◆ **Kutipan Teks**

AKU ADALAH KEBINGUNGAN
Aku tidak tahu siapa nama asliku dan siapa sesungguhnya nama asli kedua orang tuaku yang sebenarnya. Karena Aku baru menghirup udara dunia ini setelah mereka lahir terlebih dahulu. Sebelumnya Aku tidak tahu, apa, siapa, dimana, mengapa dan bagaimana Aku yang sesungguhnya. Aku datang dari kegelapan melewati tiga lapis kegelapan dan pemahamanku buta tentang makna dan arti kehidupan. Aku hanyalah sekelumit debu yang membaur dalam dunia yang luas tak bertepi. Namaku Muhammad Sobaruddin disapa Sobar, adalah sebuah pemberian orang tuaku! Aku yakin itu bukan namaku yang asli, karena nama itu baru disematkan ke pundakku setelah tujuh hari aku mereguk udara bumi ini. Aku lahir tanpa nama. Namun satu yang aku percaya adalah bahwa Aku lahir sebagai manusia. Tapi siapakah manusia? Aku tidak tahu.

◆ **Tugas A**
Berdasarkan kutipan teks tersebut, setelah berapa hari nama Muhammad Sobaruddin disematkan?

◆ **Data**
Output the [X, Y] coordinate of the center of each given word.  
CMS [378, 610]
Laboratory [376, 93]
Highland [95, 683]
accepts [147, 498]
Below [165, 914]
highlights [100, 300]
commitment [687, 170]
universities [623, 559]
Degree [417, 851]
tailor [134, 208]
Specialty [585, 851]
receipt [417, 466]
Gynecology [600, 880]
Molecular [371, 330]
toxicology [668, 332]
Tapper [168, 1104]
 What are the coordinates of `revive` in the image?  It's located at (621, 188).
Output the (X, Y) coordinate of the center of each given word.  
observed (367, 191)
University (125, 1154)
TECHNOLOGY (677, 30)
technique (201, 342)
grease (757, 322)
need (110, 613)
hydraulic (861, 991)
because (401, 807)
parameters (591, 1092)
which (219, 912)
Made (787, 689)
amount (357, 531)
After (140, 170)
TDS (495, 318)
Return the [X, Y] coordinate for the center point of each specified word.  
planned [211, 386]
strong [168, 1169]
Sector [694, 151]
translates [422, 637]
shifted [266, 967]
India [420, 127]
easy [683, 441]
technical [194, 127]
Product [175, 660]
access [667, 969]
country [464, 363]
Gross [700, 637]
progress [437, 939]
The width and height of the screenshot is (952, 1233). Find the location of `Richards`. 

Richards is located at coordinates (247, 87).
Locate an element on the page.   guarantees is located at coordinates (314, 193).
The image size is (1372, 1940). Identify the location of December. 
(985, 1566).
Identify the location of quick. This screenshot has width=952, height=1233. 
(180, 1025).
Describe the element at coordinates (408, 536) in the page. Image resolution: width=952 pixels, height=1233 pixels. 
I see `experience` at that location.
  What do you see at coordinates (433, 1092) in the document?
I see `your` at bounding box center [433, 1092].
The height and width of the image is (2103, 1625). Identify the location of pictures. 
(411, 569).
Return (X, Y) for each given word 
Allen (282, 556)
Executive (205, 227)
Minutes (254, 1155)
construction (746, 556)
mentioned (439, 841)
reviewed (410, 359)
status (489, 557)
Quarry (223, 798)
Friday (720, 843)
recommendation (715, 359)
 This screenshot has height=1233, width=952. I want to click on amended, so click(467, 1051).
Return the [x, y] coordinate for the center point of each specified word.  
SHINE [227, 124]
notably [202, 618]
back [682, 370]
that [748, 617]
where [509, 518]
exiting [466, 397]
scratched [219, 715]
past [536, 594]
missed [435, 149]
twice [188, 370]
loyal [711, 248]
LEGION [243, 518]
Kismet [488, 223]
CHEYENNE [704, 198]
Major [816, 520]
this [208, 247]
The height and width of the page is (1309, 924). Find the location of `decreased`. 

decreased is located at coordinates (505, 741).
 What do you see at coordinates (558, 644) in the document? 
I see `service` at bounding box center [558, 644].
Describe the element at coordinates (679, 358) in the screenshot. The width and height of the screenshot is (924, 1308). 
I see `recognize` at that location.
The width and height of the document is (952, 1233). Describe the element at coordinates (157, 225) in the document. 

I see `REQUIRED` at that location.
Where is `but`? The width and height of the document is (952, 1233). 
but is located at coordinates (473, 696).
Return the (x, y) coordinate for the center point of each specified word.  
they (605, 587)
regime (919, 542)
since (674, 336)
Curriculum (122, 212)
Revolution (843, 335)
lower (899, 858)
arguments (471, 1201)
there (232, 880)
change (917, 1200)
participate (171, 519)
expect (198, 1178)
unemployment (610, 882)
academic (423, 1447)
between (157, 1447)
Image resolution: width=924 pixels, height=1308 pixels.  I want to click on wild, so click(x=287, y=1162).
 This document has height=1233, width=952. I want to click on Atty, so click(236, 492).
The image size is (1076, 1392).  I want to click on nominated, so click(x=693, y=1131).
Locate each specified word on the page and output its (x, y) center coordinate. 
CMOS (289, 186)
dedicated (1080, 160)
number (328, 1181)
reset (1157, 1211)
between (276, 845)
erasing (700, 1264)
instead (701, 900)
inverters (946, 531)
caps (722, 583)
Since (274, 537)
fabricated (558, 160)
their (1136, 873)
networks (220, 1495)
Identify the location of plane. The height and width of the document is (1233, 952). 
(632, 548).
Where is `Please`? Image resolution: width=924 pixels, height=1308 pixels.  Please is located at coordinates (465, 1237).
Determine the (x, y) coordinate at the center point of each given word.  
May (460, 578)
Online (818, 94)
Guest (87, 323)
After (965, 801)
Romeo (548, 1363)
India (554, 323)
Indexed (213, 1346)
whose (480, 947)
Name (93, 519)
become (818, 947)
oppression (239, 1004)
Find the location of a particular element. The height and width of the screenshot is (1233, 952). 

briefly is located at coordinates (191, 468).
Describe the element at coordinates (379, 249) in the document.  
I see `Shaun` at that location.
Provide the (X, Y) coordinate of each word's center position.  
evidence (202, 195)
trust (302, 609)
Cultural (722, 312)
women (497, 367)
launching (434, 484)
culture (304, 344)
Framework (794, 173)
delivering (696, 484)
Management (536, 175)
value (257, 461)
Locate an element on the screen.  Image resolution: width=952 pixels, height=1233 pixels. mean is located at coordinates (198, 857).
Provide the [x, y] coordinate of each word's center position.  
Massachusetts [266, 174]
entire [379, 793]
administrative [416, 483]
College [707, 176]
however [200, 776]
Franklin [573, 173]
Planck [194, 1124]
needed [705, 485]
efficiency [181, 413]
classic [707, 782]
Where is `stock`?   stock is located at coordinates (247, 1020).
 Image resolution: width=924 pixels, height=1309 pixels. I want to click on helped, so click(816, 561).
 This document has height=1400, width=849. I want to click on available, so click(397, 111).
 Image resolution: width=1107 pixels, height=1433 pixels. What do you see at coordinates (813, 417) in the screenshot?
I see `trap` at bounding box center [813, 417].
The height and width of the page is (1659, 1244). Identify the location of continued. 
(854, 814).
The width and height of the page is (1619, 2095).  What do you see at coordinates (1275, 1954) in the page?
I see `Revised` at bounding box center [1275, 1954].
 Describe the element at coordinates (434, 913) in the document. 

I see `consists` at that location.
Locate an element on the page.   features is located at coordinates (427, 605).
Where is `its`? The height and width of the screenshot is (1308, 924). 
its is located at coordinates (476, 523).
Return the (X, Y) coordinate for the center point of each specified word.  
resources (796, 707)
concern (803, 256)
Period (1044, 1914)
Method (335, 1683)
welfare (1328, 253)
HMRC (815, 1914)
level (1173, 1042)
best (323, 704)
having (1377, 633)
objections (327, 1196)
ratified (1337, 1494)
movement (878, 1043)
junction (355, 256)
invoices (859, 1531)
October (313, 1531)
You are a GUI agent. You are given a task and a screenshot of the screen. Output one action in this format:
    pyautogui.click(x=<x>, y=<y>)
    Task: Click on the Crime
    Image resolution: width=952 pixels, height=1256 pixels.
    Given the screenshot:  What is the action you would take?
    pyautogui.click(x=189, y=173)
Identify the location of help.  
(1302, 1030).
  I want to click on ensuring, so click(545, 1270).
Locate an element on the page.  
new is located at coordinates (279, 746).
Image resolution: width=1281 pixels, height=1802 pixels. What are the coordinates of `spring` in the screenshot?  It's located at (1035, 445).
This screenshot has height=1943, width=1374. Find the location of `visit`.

◆ **Tugas B**
Dalam catatan di atas, salin ulang baris-baris di antara baris yang memuat "Molecular [371, 330]" dan baris yang memuat "need (110, 613)", kedua baris itu termasuk. Gantilah "center" dengan "midpoint" dan biarkan bagian lain tetap sama.

◆ **Pembahasan Jawaban A**
Setelah tujuh hari mereguk udara bumi.

◆ **Pembahasan Jawaban B**
Molecular [371, 330]
toxicology [668, 332]
Tapper [168, 1104]
 What are the coordinates of `revive` in the image?  It's located at (621, 188).
Output the (X, Y) coordinate of the midpoint of each given word.  
observed (367, 191)
University (125, 1154)
TECHNOLOGY (677, 30)
technique (201, 342)
grease (757, 322)
need (110, 613)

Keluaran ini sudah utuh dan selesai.